CDC continue to implement an anticipated schedule of non-substantive change requests and revisions for NNDSS. Notifiable disease data collection is continuous, data are collected on approximately 120 conditions, and the epidemiology of these conditions is continuously evolving. As such, this information collection will continue to evolve to provide the knowledge needed for effective disease tracking and control. Many disease-specific messages need to be modernized as programs continue to convert disease notifications to Health Level 7 (HL7) messages, and each requires a substantial investment of time. This proposed schedule allows the production of a few updated messages with new data elements three times per year through routine non-substantive change requests as well as other substantive changes once per year through a revision (a revision may also include the addition of new data elements that were not added through a non-substantive change request but the need to add new data elements will not trigger the initiation of a revision). In addition to the proposed schedule for updated messages, requests for new data elements are occasionally received from programs to reflect changes in the epidemiology of the condition or the laboratory tests available for detection and diagnosis. These requests will usually be grouped into non-substantive change requests or added to the annual revision. However, when urgent situations arise, such as the need to make a new condition notifiable in response to an emergent outbreak, there may be additional revisions or non-substantive change requests outside of the proposed schedule.


CDC will continue to notify OMB of all non-substantive change requests and revisions in advance. CDC will notify OMB of routine non-substantive change requests through memorandums and CDC will notify OMB of urgent non-substantive change requests and revisions through telephone briefings.


If CSTE generates and approves a position statement deeming MIS associated with COVID-19 an NNC, CDC will initiate a non-substantive change request to that effect.


An anticipated schedule for submission of non-substantive change requests and revisions is presented in the table below:

Submission Type

Purpose

Approximate Frequency

Approximate Timeline

Non-substantive change request

  • New data elements

  • 3 times per year

  • January / February

  • April / May

  • July / August

Revision

  • New diseases or conditions

  • New data elements that were not added through a non-substantive change request*

  • Changes in the respondent population (e.g., addition of freely associated states)
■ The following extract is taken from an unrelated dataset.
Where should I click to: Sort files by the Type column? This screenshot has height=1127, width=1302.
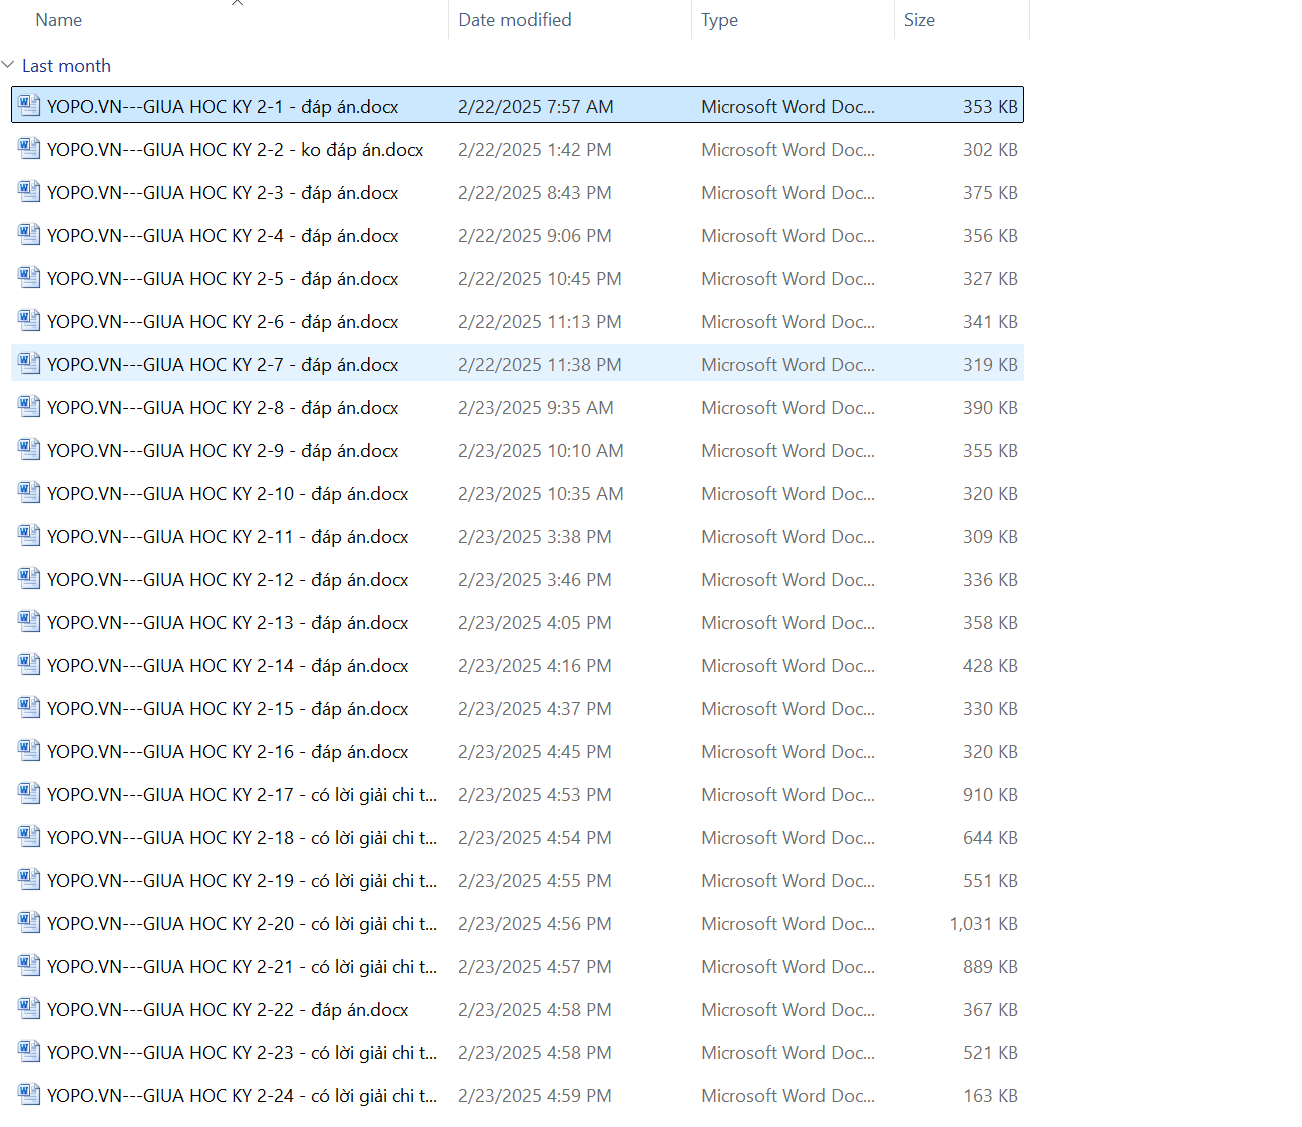pos(719,20)
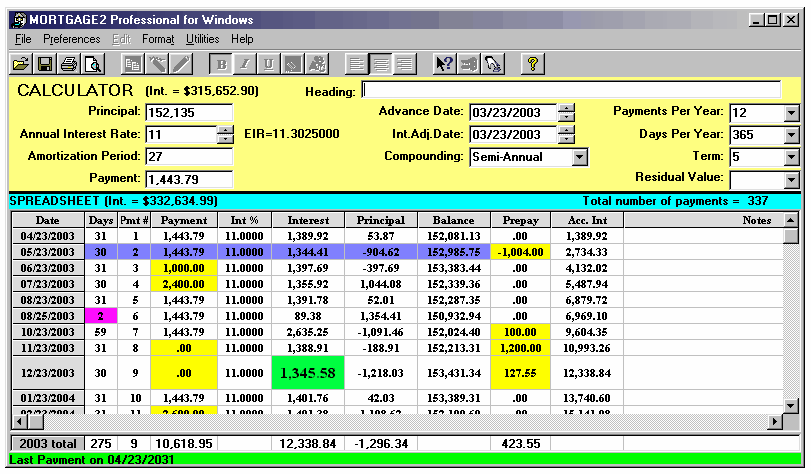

  • Changes in the scope (e.g., addition of case-based surveillance of conditions that are not nationally notifiable or under standardized surveillance)

  • Annually

  • September / October

*A revision may include the addition of new data elements that were not added through a non-substantive change request but the need to add new data elements will not trigger the initiation of a revision


A.17. Reason(s) Display of OMB Expiration Date is Inappropriate

Since approximately 90% of case notifications are submitted to CDC electronically from already existing databases via automated electronic transfers, CDC requests approval to place the PRA burden statement and OMB expiration date on the NNDSS Data Collection and Reporting webpage. Respondents can navigate to the list of required data elements from this central location. A screenshot of the webpage is shown in Attachment 18. PRA Burden Statement Screenshot.


A.18. Exceptions to Certification for Paperwork Reduction Act Submissions

There are no exceptions to the certification.


1 Koo, D., & Wetterhall S. (1996). History and Current Status of the National Notifiable Diseases Surveillance System. Journal of Public Health Management and Practice, 2(4), 4-10.